ArrayExpress is an archive of functional genomics data, such as gene expression or DNA methylation profiling data (1). ArrayExpress is the main source of data for Expression Atlas (2) – an added-value gene expression database at EMBL-EBI, which allows for gene-, tissue- or disease-based queries. ArrayExpress was established as an archive for microarray data in 2002 (3) as the first MIAME-compliant public database (4). With technology evolving, in 2008 ArrayExpress was extended to accept sequencing-based functional genomics data, in particular, data from RNA sequencing assays (5). For these experiments ArrayExpress stores the processed data and experimental metadata, brokering the sequences to the European Nucleotide Archive (ENA) (6). Starting from 2017, the volume of submissions from sequencing-based experiments has exceeded those from microarrays. For selected transcriptomics experiments, the data are consistently re-processed and re-annotated by our curation team and are made available in Expression Atlas. A major shift over the last two years has been a rapid increase in data from experiments providing cell-level resolution, namely single-cell RNA-seq experiments (7). ArrayExpress is one of the Core Data Resources of the European bioinformatics infrastructure ELIXIR since 2017 (8). Data is submitted to ArrayExpress via the submission tool Annotare (9), which outputs standardized MAGE-TAB format files (10), which are then loaded into ArrayExpress.

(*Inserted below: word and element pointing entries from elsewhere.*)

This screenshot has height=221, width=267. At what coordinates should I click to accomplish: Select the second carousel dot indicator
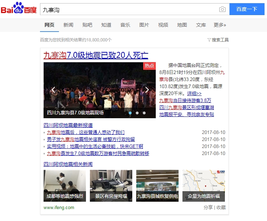coord(137,113)
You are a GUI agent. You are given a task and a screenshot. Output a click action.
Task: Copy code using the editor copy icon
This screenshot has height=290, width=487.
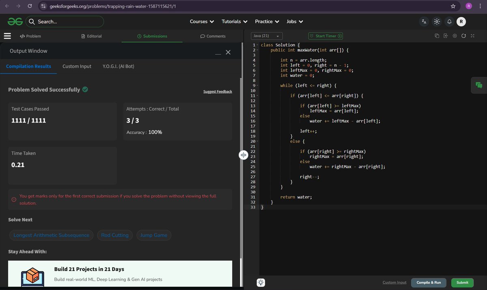point(437,36)
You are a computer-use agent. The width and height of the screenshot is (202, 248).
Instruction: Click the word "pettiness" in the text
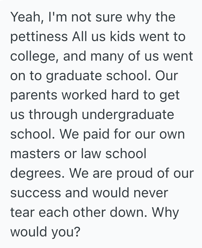(x=39, y=37)
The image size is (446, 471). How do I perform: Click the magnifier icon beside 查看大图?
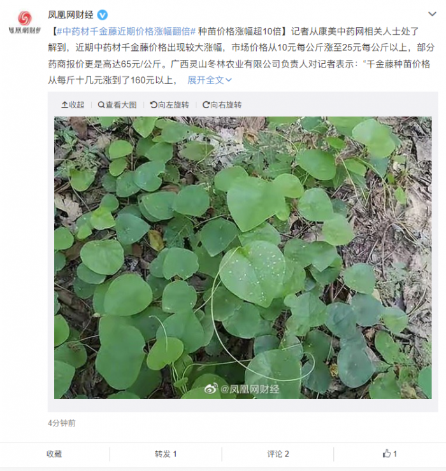click(101, 105)
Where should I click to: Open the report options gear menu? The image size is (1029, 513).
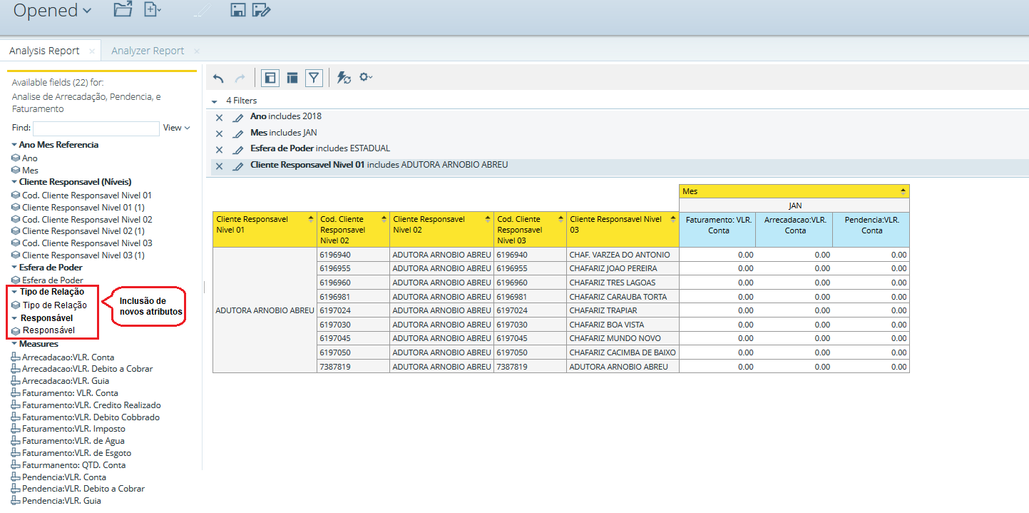366,78
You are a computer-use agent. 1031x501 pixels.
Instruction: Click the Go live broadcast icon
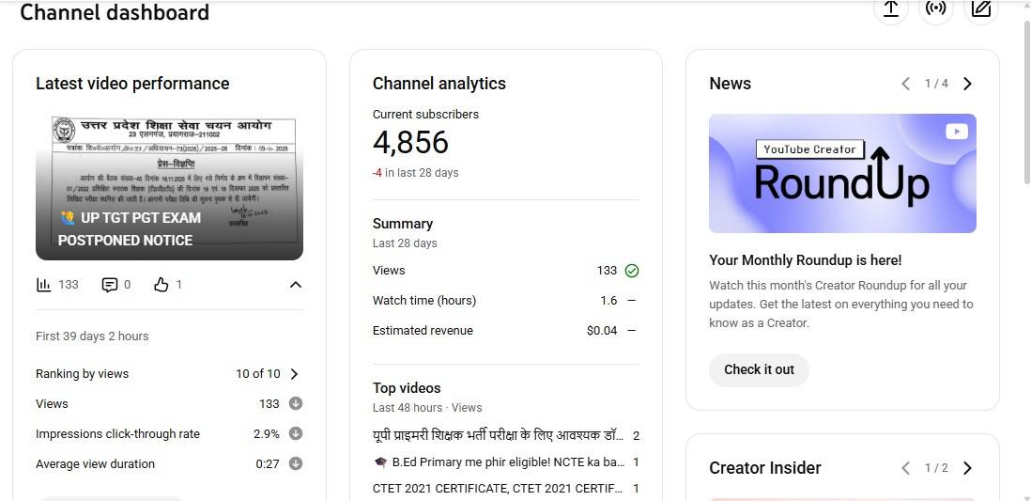click(936, 8)
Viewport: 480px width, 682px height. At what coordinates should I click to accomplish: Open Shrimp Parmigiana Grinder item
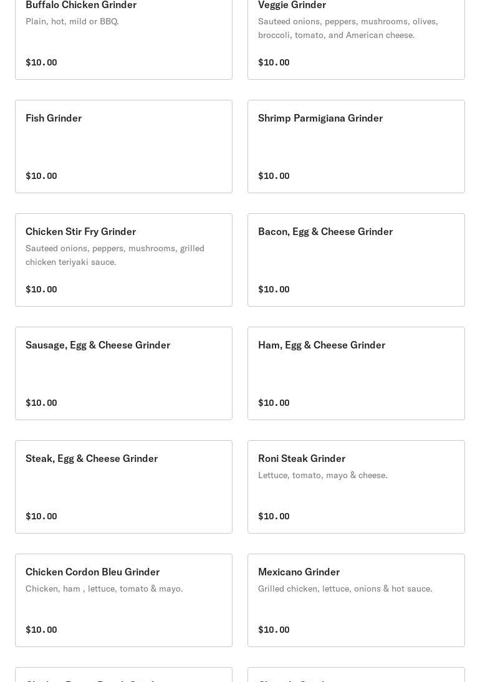click(x=356, y=146)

Molecular biology experiments are becoming increasingly multimodal and often employ a range of technologies, for example combining RNA-seq, protein expression assays and genotyping. To deal with data from such multimodal experiments, the BioStudies database (www.ebi.ac.uk/biostudies) was established at EMBL-EBI in 2016 (11,12). Its central concept is a study, which typically is associated with a publication. BioStudies stores metadata describing the study, provides links to the relevant databases, such as ENA for sequencing or PRIDE for proteomics experiments (13), and also stores the actual data from technologies for which specialized databases do not exist (for instance, microscopy). Thus, BioStudies provides a means to package all the data associated with a (peer-reviewed) publication and provides a more flexible way to organize the data than ArrayExpress. The overarching goal of BioStudies is to support transparency and reproducibility of life sciences research by aggregating all the outputs of a study in a single place. BioStudies also includes the concept of a collection of studies, which allows for grouping of datasets that share particular common features or have been acquired from a single source, for example a collection of toxico-genomics datasets gathered in the diXa project (14). An example of linking data from different modalities used in the same study, is study S-BSST390 that contains serial electron microscopy images, links to EMDB entries, a link to the PRIDE database, and a link to another entry within BioStudies.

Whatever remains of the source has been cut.